Only part of the listing is needed, namely the lines from its start through the line with "[Qdot Biography: Education, Songs, Awards, and", and they should be retyped exactly.
----- Records
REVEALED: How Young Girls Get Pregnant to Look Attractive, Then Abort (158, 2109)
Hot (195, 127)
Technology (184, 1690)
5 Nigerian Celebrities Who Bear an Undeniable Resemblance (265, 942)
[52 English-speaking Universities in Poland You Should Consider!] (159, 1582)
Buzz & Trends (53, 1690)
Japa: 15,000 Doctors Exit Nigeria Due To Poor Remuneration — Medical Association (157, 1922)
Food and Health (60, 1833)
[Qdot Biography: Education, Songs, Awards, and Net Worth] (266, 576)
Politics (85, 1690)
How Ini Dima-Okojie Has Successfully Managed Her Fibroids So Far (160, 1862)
----------
● Reply to the exercise:
REVEALED: How Young Girls Get Pregnant to Look Attractive, Then Abort (158, 2109)
Hot (195, 127)
Technology (184, 1690)
5 Nigerian Celebrities Who Bear an Undeniable Resemblance (265, 942)
[52 English-speaking Universities in Poland You Should Consider!] (159, 1582)
Buzz & Trends (53, 1690)
Japa: 15,000 Doctors Exit Nigeria Due To Poor Remuneration — Medical Association (157, 1922)
Food and Health (60, 1833)
[Qdot Biography: Education, Songs, Awards, and Net Worth] (266, 576)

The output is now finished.